E isso deve inquietar qualquer um que ainda acredite que escrever é mais do que entregar conteúdo com quebras de parágrafo.

Essas escritas são uma espécie de fast food linguístico, projetado para prazer imediato e digestão sem esforço, calibrado para proporcionar um breve pico emocional antes de se dissolver no éter esquecível de mil abas abertas. Ele lisonjeia em vez de alimentar, oferecendo a ilusão de profundidade da mesma forma que o açúcar processado imita a nutrição: um golpe sem substância, uma doçura que não deixa nenhum gosto residual de pensamento.

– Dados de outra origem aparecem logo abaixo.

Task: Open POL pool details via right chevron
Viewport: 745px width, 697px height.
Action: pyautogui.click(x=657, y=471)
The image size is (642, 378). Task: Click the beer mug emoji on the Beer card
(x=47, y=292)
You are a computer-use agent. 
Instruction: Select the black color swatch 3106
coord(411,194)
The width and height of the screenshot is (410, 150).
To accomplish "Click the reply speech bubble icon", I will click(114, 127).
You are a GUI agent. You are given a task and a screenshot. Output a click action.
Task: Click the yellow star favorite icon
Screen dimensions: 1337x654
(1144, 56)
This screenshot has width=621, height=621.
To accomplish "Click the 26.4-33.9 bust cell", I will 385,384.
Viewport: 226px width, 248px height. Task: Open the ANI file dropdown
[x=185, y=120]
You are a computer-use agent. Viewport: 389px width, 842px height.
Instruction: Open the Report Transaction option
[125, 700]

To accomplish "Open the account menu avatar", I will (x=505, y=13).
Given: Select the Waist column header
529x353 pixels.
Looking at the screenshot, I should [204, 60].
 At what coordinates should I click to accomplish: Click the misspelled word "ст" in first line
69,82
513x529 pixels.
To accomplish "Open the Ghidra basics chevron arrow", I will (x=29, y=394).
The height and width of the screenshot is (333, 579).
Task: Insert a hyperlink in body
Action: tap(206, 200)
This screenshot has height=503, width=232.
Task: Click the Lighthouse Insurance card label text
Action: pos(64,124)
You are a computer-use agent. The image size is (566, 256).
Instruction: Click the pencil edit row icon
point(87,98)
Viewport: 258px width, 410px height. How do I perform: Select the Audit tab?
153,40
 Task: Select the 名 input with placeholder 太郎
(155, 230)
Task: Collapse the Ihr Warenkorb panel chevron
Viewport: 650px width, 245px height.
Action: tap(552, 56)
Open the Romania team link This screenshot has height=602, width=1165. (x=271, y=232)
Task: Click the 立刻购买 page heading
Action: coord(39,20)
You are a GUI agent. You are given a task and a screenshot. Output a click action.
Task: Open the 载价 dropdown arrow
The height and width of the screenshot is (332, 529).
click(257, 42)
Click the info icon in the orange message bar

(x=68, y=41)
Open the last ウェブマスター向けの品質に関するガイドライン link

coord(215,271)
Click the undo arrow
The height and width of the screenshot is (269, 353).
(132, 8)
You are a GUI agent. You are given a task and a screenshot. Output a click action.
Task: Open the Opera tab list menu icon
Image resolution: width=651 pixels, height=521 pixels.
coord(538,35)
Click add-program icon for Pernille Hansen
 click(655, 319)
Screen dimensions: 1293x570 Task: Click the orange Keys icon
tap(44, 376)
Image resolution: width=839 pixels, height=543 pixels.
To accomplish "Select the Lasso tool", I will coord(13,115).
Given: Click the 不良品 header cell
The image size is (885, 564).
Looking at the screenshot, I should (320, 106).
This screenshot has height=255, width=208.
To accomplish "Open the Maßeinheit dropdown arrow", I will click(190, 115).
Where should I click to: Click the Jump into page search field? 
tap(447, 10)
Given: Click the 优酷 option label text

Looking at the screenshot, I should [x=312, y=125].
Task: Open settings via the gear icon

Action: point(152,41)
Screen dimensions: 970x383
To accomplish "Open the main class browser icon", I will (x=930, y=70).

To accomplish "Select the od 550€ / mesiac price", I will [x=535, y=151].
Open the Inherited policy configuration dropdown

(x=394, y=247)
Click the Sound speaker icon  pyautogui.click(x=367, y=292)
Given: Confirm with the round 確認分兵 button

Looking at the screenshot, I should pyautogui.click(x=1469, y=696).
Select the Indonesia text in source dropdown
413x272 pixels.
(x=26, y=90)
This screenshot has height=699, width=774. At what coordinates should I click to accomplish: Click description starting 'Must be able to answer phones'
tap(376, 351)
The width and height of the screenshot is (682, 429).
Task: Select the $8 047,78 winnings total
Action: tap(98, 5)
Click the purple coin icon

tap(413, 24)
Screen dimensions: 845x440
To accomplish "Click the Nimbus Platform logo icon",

A receita é tão previsível quanto eficaz: comece com um sentimento amplo e amorfo, de preferência universal o suficiente para soar profundo, mas vago o suficiente para se aplicar a qualquer pessoa; polvilhe com um punhado de mantras semi-iluminados ("a cura não é linear", "você merece um amor suave", "não se retraia para ser amado") que soem íntimos e imprimíveis; e finalize com uma frase final tão citável que poderia muito bem chegar pré-selecionada para sacolas e legendas do Instagram.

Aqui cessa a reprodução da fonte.